• **Directions**
Can you edit the records below so that every "GUI agent" becomes "desktop assistant", with nothing else changed?

• **Dataset entries**
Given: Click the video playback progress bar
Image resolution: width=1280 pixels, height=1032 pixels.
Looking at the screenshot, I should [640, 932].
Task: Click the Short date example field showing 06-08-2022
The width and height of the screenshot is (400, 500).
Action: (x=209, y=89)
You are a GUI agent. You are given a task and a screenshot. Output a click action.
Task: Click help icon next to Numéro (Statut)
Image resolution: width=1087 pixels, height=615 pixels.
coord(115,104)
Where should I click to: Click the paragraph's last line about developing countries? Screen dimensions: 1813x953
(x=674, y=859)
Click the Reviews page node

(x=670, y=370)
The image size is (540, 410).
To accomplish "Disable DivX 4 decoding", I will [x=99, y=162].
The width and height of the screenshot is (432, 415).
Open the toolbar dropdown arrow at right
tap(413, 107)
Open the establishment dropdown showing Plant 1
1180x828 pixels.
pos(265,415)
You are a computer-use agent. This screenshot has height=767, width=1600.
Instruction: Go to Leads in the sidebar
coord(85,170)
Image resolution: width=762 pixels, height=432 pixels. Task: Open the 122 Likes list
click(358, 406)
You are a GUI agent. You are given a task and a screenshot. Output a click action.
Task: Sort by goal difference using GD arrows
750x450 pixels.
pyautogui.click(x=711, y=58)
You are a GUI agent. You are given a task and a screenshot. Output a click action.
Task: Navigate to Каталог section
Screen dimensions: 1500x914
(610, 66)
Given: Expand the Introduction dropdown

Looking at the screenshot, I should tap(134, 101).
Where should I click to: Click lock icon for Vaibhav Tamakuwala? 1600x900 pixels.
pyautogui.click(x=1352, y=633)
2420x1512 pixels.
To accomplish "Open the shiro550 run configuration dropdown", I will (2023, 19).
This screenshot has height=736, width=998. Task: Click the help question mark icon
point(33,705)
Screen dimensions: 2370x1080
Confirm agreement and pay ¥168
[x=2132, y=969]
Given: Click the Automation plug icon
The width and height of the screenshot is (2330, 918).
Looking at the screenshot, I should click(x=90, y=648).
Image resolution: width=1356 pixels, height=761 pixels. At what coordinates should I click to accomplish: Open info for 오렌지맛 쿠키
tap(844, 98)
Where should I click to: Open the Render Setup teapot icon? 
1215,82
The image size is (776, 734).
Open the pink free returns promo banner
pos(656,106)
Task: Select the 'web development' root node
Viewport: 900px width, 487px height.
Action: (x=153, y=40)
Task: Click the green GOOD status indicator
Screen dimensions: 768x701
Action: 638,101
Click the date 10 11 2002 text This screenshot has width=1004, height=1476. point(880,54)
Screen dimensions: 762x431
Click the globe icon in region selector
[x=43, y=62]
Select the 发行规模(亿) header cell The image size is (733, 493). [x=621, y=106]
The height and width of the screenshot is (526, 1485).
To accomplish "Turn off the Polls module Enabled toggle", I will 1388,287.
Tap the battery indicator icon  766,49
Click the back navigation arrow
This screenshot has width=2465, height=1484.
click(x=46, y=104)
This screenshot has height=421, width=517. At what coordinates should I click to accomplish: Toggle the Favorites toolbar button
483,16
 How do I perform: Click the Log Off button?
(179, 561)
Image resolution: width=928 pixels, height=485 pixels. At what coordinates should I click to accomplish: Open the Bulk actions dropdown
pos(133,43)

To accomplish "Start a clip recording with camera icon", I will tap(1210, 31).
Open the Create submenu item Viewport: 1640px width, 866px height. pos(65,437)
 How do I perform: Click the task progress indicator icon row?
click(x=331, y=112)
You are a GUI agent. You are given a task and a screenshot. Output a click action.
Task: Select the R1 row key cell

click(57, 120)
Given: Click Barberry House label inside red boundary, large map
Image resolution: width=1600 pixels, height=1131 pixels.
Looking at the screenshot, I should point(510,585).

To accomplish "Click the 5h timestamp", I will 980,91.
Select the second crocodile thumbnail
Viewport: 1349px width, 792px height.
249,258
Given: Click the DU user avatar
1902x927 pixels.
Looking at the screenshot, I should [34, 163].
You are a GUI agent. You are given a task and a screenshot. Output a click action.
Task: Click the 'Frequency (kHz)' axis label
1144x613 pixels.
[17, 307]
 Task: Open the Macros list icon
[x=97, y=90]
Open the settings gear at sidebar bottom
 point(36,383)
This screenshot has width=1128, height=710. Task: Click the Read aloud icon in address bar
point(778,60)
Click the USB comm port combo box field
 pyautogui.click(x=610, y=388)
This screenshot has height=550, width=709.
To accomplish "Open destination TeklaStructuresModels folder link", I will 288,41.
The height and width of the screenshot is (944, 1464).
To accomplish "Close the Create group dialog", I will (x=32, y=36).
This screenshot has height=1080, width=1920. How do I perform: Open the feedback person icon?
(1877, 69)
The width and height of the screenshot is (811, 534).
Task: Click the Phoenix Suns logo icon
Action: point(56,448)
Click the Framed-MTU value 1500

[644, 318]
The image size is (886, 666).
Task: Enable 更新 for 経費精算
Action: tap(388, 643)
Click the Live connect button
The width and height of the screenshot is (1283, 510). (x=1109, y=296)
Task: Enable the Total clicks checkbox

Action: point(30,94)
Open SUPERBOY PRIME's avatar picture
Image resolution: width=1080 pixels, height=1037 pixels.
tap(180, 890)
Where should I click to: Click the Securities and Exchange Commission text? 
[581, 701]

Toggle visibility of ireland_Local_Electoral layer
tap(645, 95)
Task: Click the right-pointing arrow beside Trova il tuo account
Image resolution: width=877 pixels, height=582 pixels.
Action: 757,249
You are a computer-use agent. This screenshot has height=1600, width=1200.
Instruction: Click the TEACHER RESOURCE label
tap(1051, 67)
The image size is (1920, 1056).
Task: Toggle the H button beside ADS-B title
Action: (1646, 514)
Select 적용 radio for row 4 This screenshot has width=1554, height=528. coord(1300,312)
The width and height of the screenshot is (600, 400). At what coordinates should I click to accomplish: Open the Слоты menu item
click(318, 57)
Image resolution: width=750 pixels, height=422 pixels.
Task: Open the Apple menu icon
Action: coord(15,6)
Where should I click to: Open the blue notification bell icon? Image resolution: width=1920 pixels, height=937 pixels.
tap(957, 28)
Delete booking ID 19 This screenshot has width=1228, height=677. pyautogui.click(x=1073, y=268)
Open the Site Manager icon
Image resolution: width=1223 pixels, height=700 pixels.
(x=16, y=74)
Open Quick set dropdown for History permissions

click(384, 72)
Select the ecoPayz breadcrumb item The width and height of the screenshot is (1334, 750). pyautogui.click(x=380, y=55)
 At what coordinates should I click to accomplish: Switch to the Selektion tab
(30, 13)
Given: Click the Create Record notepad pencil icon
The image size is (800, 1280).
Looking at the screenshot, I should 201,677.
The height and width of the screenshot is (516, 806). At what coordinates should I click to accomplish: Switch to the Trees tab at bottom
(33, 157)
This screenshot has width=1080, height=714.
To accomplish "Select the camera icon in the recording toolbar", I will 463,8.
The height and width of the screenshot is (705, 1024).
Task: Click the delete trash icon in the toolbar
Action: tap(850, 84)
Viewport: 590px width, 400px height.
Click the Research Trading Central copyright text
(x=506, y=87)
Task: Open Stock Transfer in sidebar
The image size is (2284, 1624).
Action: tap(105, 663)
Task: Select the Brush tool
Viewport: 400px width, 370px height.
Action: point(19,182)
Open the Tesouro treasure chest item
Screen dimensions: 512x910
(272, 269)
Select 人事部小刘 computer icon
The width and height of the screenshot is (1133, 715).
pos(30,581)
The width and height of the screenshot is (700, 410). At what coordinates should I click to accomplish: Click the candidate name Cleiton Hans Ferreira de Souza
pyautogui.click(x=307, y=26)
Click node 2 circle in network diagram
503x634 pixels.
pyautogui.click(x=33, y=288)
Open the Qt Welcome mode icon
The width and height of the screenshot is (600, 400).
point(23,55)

• **Final answer**
Given: Click the video playback progress bar
Image resolution: width=1280 pixels, height=1032 pixels.
Looking at the screenshot, I should [640, 932].
Task: Click the Short date example field showing 06-08-2022
The width and height of the screenshot is (400, 500).
Action: (x=209, y=89)
You are a desktop assistant. You are given a task and a screenshot. Output a click action.
Task: Click help icon next to Numéro (Statut)
Image resolution: width=1087 pixels, height=615 pixels.
coord(115,104)
Where should I click to: Click the paragraph's last line about developing countries? Screen dimensions: 1813x953
(x=674, y=859)
Click the Reviews page node

(x=670, y=370)
The image size is (540, 410).
To accomplish "Disable DivX 4 decoding", I will [x=99, y=162].
The width and height of the screenshot is (432, 415).
Open the toolbar dropdown arrow at right
tap(413, 107)
Open the establishment dropdown showing Plant 1
1180x828 pixels.
pos(265,415)
You are a computer-use agent. This screenshot has height=767, width=1600.
Instruction: Go to Leads in the sidebar
coord(85,170)
Image resolution: width=762 pixels, height=432 pixels. Task: Open the 122 Likes list
click(358, 406)
You are a desktop assistant. You are given a task and a screenshot. Output a click action.
Task: Sort by goal difference using GD arrows
750x450 pixels.
pyautogui.click(x=711, y=58)
You are a desktop assistant. You are given a task and a screenshot. Output a click action.
Task: Navigate to Каталог section
Screen dimensions: 1500x914
(610, 66)
Given: Expand the Introduction dropdown

Looking at the screenshot, I should tap(134, 101).
Where should I click to: Click lock icon for Vaibhav Tamakuwala? 1600x900 pixels.
pyautogui.click(x=1352, y=633)
2420x1512 pixels.
To accomplish "Open the shiro550 run configuration dropdown", I will (2023, 19).
This screenshot has height=736, width=998. Task: Click the help question mark icon
point(33,705)
Screen dimensions: 2370x1080
Confirm agreement and pay ¥168
[x=2132, y=969]
Given: Click the Automation plug icon
The width and height of the screenshot is (2330, 918).
Looking at the screenshot, I should click(x=90, y=648).
Image resolution: width=1356 pixels, height=761 pixels. At what coordinates should I click to accomplish: Open info for 오렌지맛 쿠키
tap(844, 98)
Where should I click to: Open the Render Setup teapot icon? 
1215,82
The image size is (776, 734).
Open the pink free returns promo banner
pos(656,106)
Task: Select the 'web development' root node
Viewport: 900px width, 487px height.
Action: (x=153, y=40)
Task: Click the green GOOD status indicator
Screen dimensions: 768x701
Action: 638,101
Click the date 10 11 2002 text This screenshot has width=1004, height=1476. point(880,54)
Screen dimensions: 762x431
Click the globe icon in region selector
[x=43, y=62]
Select the 发行规模(亿) header cell The image size is (733, 493). [x=621, y=106]
The height and width of the screenshot is (526, 1485).
To accomplish "Turn off the Polls module Enabled toggle", I will 1388,287.
Tap the battery indicator icon  766,49
Click the back navigation arrow
This screenshot has width=2465, height=1484.
click(x=46, y=104)
This screenshot has height=421, width=517. At what coordinates should I click to accomplish: Toggle the Favorites toolbar button
483,16
 How do I perform: Click the Log Off button?
(179, 561)
Image resolution: width=928 pixels, height=485 pixels. At what coordinates should I click to accomplish: Open the Bulk actions dropdown
pos(133,43)

To accomplish "Start a clip recording with camera icon", I will tap(1210, 31).
Open the Create submenu item Viewport: 1640px width, 866px height. pos(65,437)
 How do I perform: Click the task progress indicator icon row?
click(x=331, y=112)
You are a desktop assistant. You are given a task and a screenshot. Output a click action.
Task: Select the R1 row key cell

click(57, 120)
Given: Click Barberry House label inside red boundary, large map
Image resolution: width=1600 pixels, height=1131 pixels.
Looking at the screenshot, I should point(510,585).

To accomplish "Click the 5h timestamp", I will 980,91.
Select the second crocodile thumbnail
Viewport: 1349px width, 792px height.
249,258
Given: Click the DU user avatar
1902x927 pixels.
Looking at the screenshot, I should [34, 163].
You are a desktop assistant. You are given a task and a screenshot. Output a click action.
Task: Click the 'Frequency (kHz)' axis label
1144x613 pixels.
[17, 307]
 Task: Open the Macros list icon
[x=97, y=90]
Open the settings gear at sidebar bottom
 point(36,383)
This screenshot has width=1128, height=710. Task: Click the Read aloud icon in address bar
point(778,60)
Click the USB comm port combo box field
 pyautogui.click(x=610, y=388)
This screenshot has height=550, width=709.
To accomplish "Open destination TeklaStructuresModels folder link", I will 288,41.
The height and width of the screenshot is (944, 1464).
To accomplish "Close the Create group dialog", I will (x=32, y=36).
This screenshot has height=1080, width=1920. How do I perform: Open the feedback person icon?
(1877, 69)
The width and height of the screenshot is (811, 534).
Task: Click the Phoenix Suns logo icon
Action: point(56,448)
Click the Framed-MTU value 1500

[644, 318]
The image size is (886, 666).
Task: Enable 更新 for 経費精算
Action: tap(388, 643)
Click the Live connect button
The width and height of the screenshot is (1283, 510). (x=1109, y=296)
Task: Enable the Total clicks checkbox

Action: point(30,94)
Open SUPERBOY PRIME's avatar picture
Image resolution: width=1080 pixels, height=1037 pixels.
tap(180, 890)
Where should I click to: Click the Securities and Exchange Commission text? 
[581, 701]

Toggle visibility of ireland_Local_Electoral layer
tap(645, 95)
Task: Click the right-pointing arrow beside Trova il tuo account
Image resolution: width=877 pixels, height=582 pixels.
Action: 757,249
You are a computer-use agent. This screenshot has height=1600, width=1200.
Instruction: Click the TEACHER RESOURCE label
tap(1051, 67)
The image size is (1920, 1056).
Task: Toggle the H button beside ADS-B title
Action: (1646, 514)
Select 적용 radio for row 4 This screenshot has width=1554, height=528. coord(1300,312)
The width and height of the screenshot is (600, 400). At what coordinates should I click to accomplish: Open the Слоты menu item
click(318, 57)
Image resolution: width=750 pixels, height=422 pixels.
Task: Open the Apple menu icon
Action: coord(15,6)
Where should I click to: Open the blue notification bell icon? Image resolution: width=1920 pixels, height=937 pixels.
tap(957, 28)
Delete booking ID 19 This screenshot has width=1228, height=677. pyautogui.click(x=1073, y=268)
Open the Site Manager icon
Image resolution: width=1223 pixels, height=700 pixels.
(x=16, y=74)
Open Quick set dropdown for History permissions

click(384, 72)
Select the ecoPayz breadcrumb item The width and height of the screenshot is (1334, 750). pyautogui.click(x=380, y=55)
 At what coordinates should I click to accomplish: Switch to the Selektion tab
(30, 13)
Given: Click the Create Record notepad pencil icon
The image size is (800, 1280).
Looking at the screenshot, I should 201,677.
The height and width of the screenshot is (516, 806). At what coordinates should I click to accomplish: Switch to the Trees tab at bottom
(33, 157)
This screenshot has width=1080, height=714.
To accomplish "Select the camera icon in the recording toolbar", I will 463,8.
The height and width of the screenshot is (705, 1024).
Task: Click the delete trash icon in the toolbar
Action: tap(850, 84)
Viewport: 590px width, 400px height.
Click the Research Trading Central copyright text
(x=506, y=87)
Task: Open Stock Transfer in sidebar
The image size is (2284, 1624).
Action: tap(105, 663)
Task: Select the Brush tool
Viewport: 400px width, 370px height.
Action: point(19,182)
Open the Tesouro treasure chest item
Screen dimensions: 512x910
(272, 269)
Select 人事部小刘 computer icon
The width and height of the screenshot is (1133, 715).
pos(30,581)
The width and height of the screenshot is (700, 410). At what coordinates should I click to accomplish: Click the candidate name Cleiton Hans Ferreira de Souza
pyautogui.click(x=307, y=26)
Click node 2 circle in network diagram
503x634 pixels.
pyautogui.click(x=33, y=288)
Open the Qt Welcome mode icon
The width and height of the screenshot is (600, 400).
point(23,55)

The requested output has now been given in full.